The use of monoclonal antibodies is one way the doctors use biotherapy to help you fight cancer. Monoclonal antibodies use the development of specific antibodies (protein molecules produced by the b cells as a primary immune defense), which are directed against antigens (substances that are capable of inducing a specific immune response) located on the surface of tumor cells.

We do this by first taking samples of your tumor cells and processing them to detect antigens, which are located on the surface of the cancer cell to which the antibodies will bind and eventually destroy the cancer, which expresses these antigens.

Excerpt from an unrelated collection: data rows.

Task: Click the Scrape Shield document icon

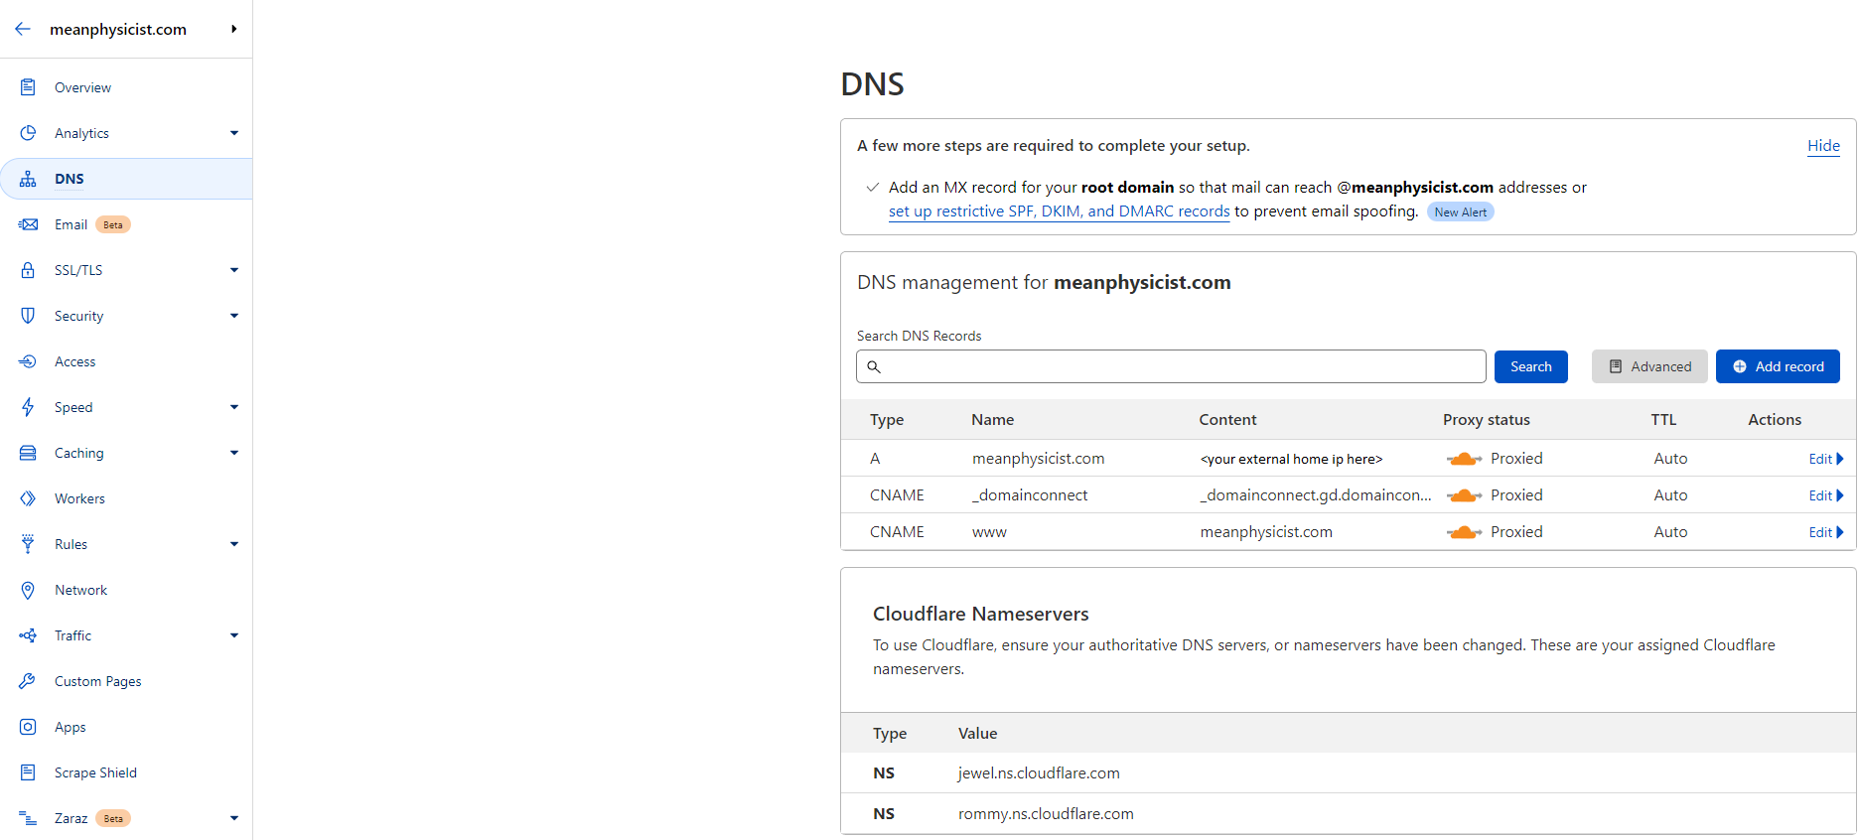Action: tap(28, 772)
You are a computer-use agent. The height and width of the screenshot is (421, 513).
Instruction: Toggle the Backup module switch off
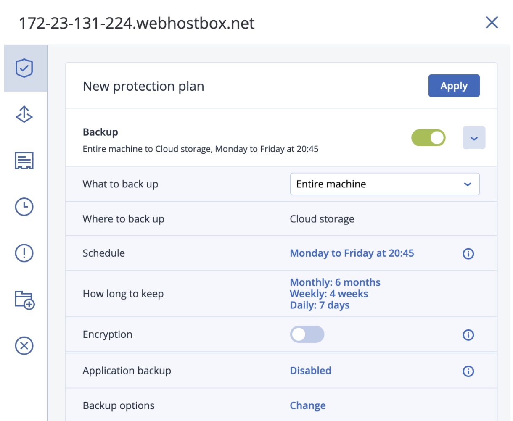click(428, 137)
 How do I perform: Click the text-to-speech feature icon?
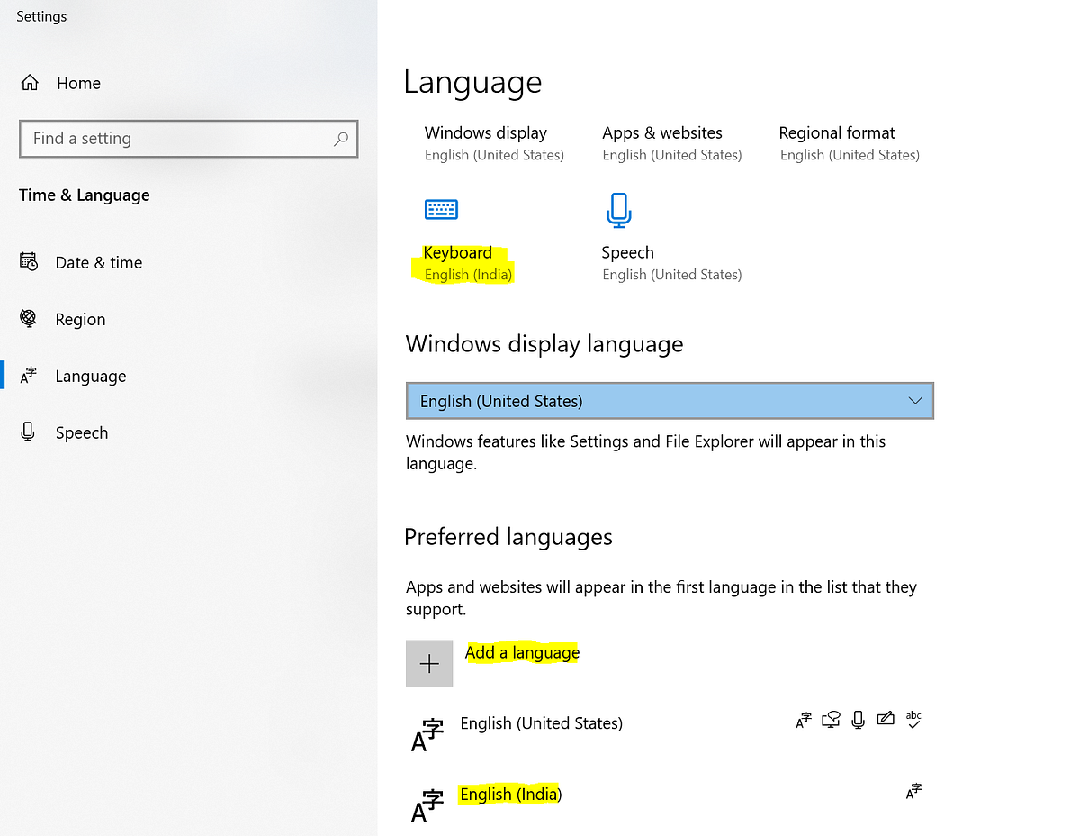(x=831, y=720)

In order for this approach to work, a sufficient quantity of antigens unique to the tumor cells must be present. In addition, the tumor antigens must be different enough from the antigens elaborated to by normal cells to provoke an antibody response.

How it works

The antibodies produced by this method can be used either alone to destroy your cancer cells, or as carriers of other substances used either for treatment or diagnostic purposes. For example, chemotherapeutic agents can be attached to monoclonal antibodies to deliver high concentrations of these toxic substances directly to the tumor cells. In theory, this approach is less toxic and more effective than conventional chemotherapy because it reduces the delivery of harmful agents to normal tissues is decreased.

During the diagnostic process, monoclonal antibodies may be used to carry radioactive substances to cancer cells within your body, thus pinpointing the location of metastases that were previously undetected by other methods.

In general, monoclonal antibodies have proven useful in treatment of hematologic malignancies like leukemia and lymphoma. In addition, they are in development for use against solid tumors. All of these antibodies have multiple potential applications including nuclear imaging, surgical mapping, and direct therapy in multiple settings (alone, in conjunction with chemotherapy, for treatment of metastases, in adjuvant settings, in high dose rates, etc.).